В RouterOS есть IPSec-policy matcher, который проверяет, попадает ли пакет под какую-то активную политику IPSec. В 6.47 (возможно, и раньше) его, похоже, поломали:
вот в это правило (когда оно первое в цепочке) попадает весь входящий трафик без разбору, даже если никаких ipsec политик не определено. Хотя не должно же, вроде? ipsec-policy=in,ipsec работает как описано (и как ожидается). Кто-то может проверить/подтвердить?
ipsec - matches if the packet is subject to IpSec processing;
none - matches packet that is not subject to IpSec processing (for example, IpSec transport packet).

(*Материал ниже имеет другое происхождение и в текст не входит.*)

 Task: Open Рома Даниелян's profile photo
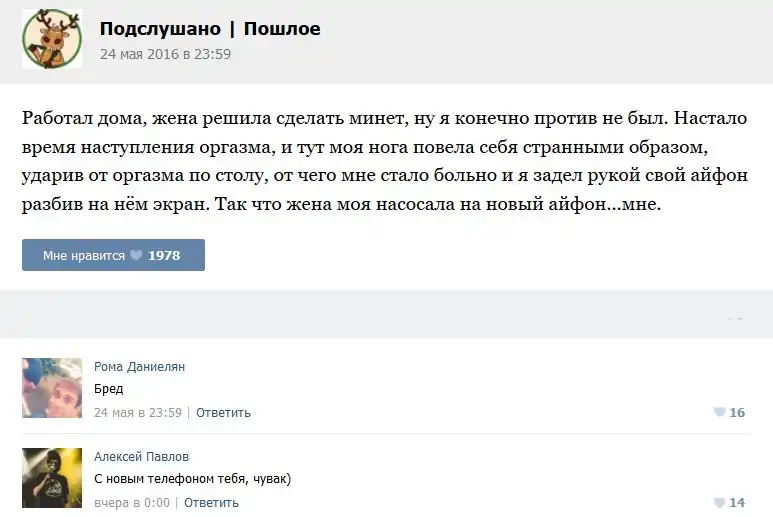52,388
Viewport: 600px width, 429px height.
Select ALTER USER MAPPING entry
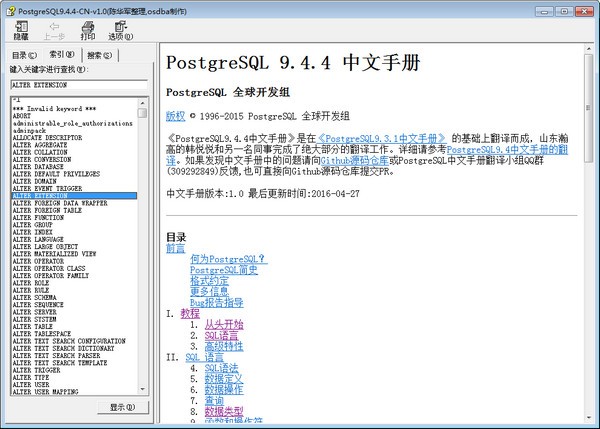coord(45,390)
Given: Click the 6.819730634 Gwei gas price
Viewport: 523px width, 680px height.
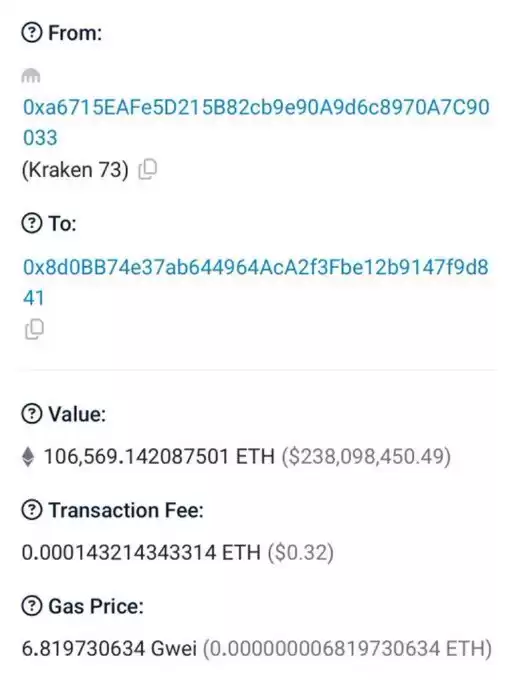Looking at the screenshot, I should click(109, 649).
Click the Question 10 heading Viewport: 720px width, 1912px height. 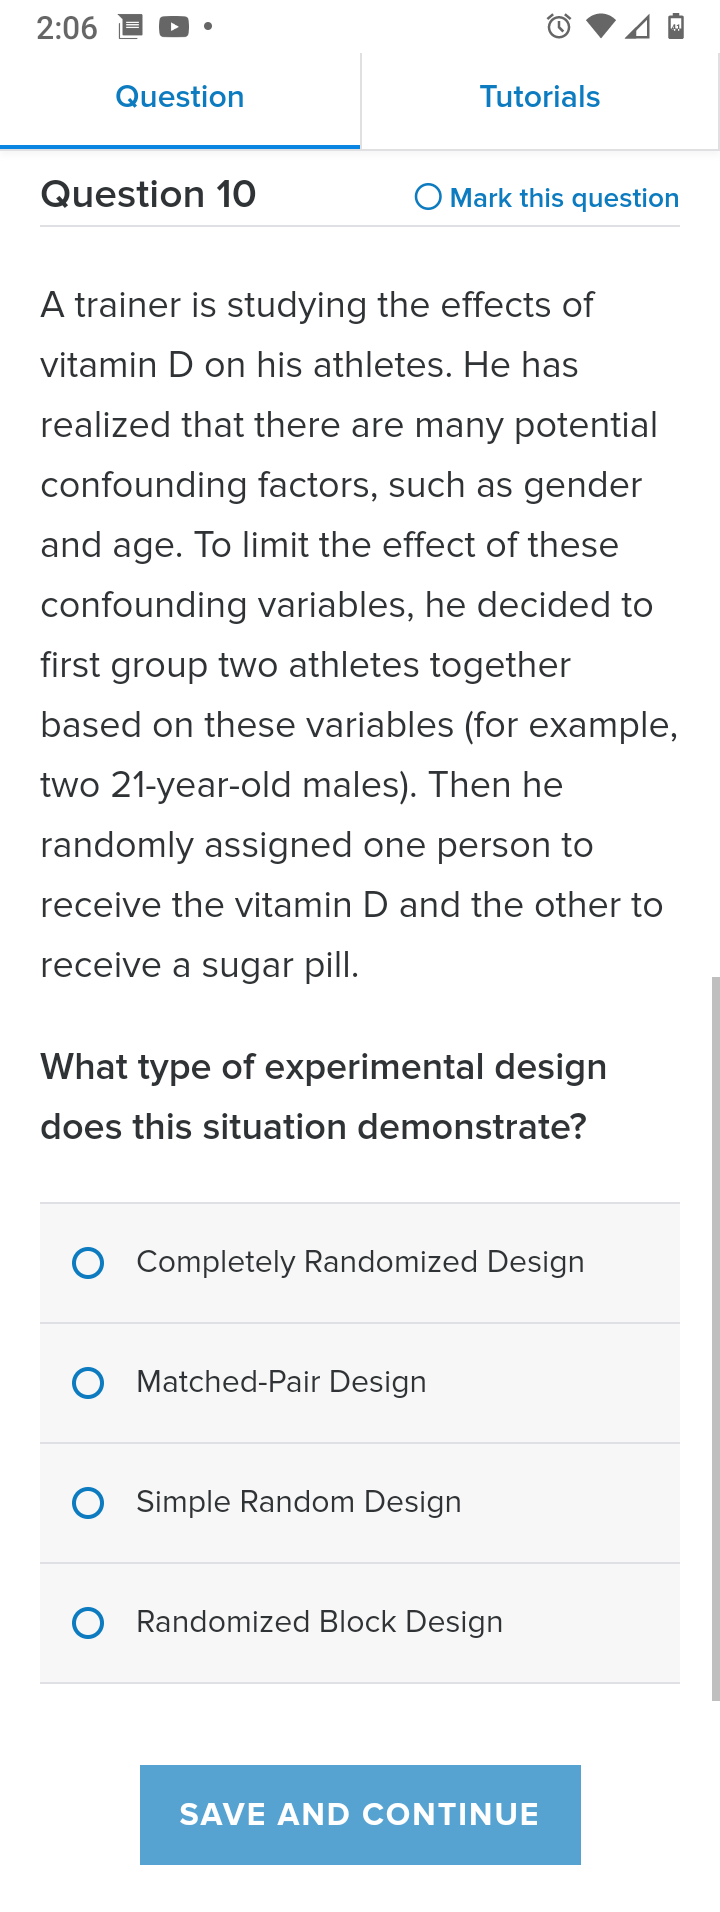[x=148, y=194]
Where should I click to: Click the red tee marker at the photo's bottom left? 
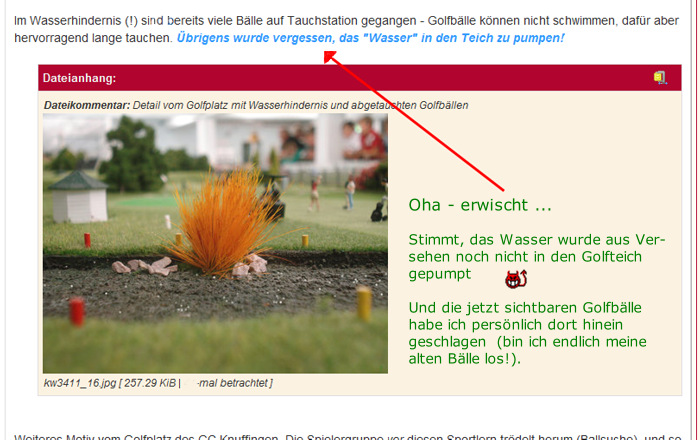coord(76,311)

Т.е. в none попадает либо тот трафик, который не участвует в шифровании, либо тот, внутри которого зашифрованы пакеты. А сами зашифрованные пакеты уже идут как ipsec.
По документации, я понял, что ipsec должен матчить уже расшифрованный трафик (тот, что внутри AH и ESP), соответствующий настроенным ipsec-policy - и это так и работает. А none должен матчить шифрованный, но именно ipsec трафик, сответствующий политикам, а не весь - т.е. AH, ESP пакеты.
Почему спрашиваю: если none матчит таки весь трафик, то какой смысл вложен в none - ведь он просто ничего не делает? Есть ли хоть один реальный кейс, когда использование none необходимо и без него просто никак?
Так ведь none - это отрицание ipsec, по сути. Т.е. чтобы маскарадить только трафик, который гуляет в Интернете - надо использовать /ip firewall nat add chain=srcnat action=masquerade ipsec-policy=out,none, чтобы маскарад не задевал трафик внутри тоннеля IPSec.